Task: Copy the records from the line that contains "The image size" through the end, substituting "navigation" for "sidebar" and changing nothing else. Leave the pictures out of your answer.
##### Items #####
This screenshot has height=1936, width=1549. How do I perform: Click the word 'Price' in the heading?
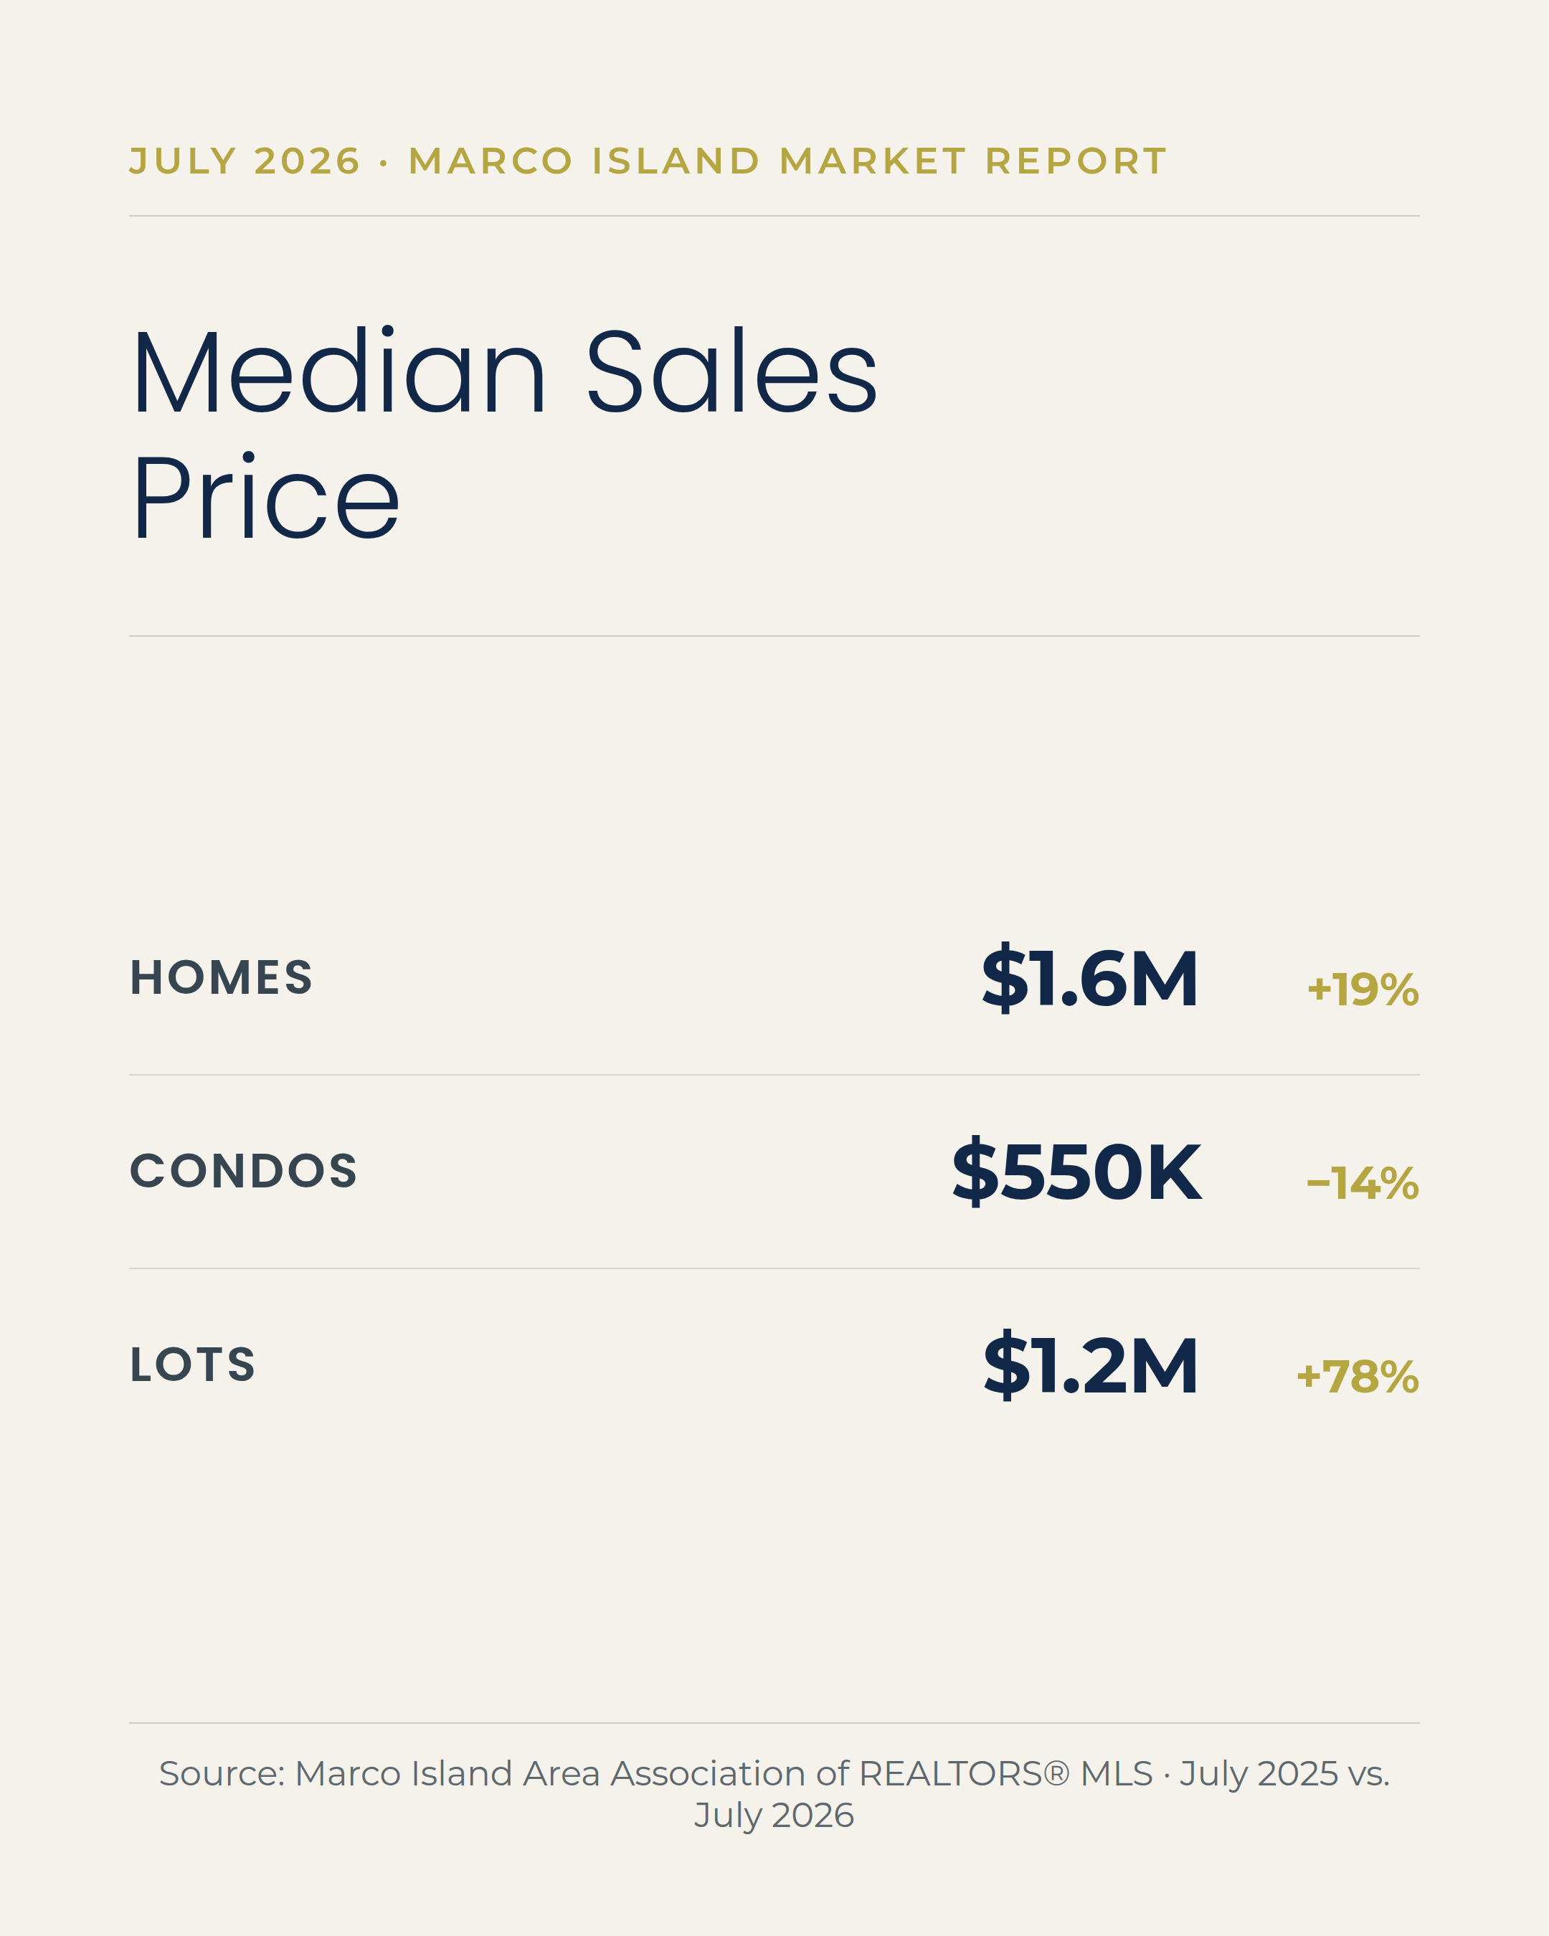click(266, 497)
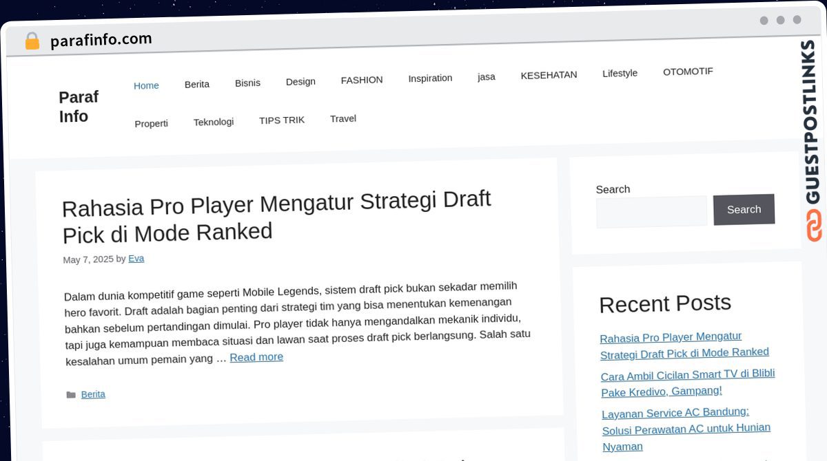This screenshot has height=461, width=827.
Task: Click the padlock icon in the address bar
Action: coord(32,41)
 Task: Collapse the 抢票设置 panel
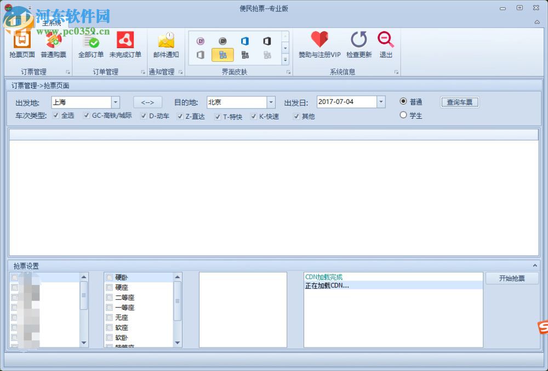[535, 265]
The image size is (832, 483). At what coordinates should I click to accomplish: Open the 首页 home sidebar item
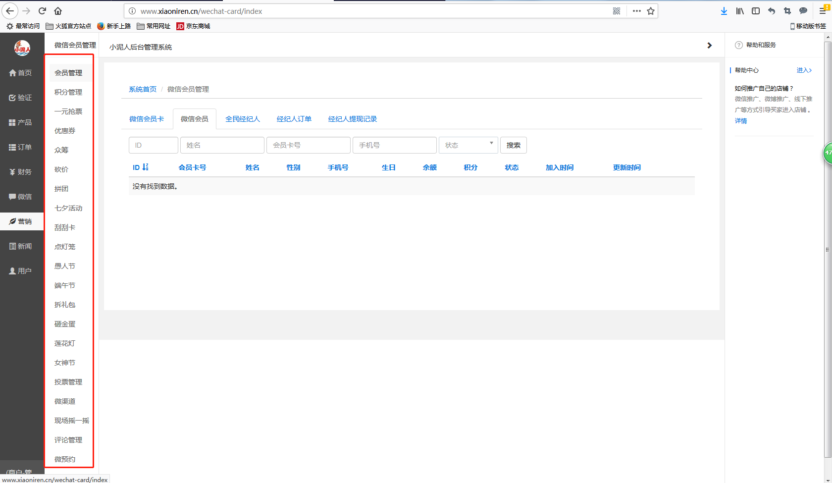(x=21, y=73)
#####
Task output:
The image size is (832, 483). At what coordinates should I click to accomplish: Open the 首页 home navigation item
(x=21, y=73)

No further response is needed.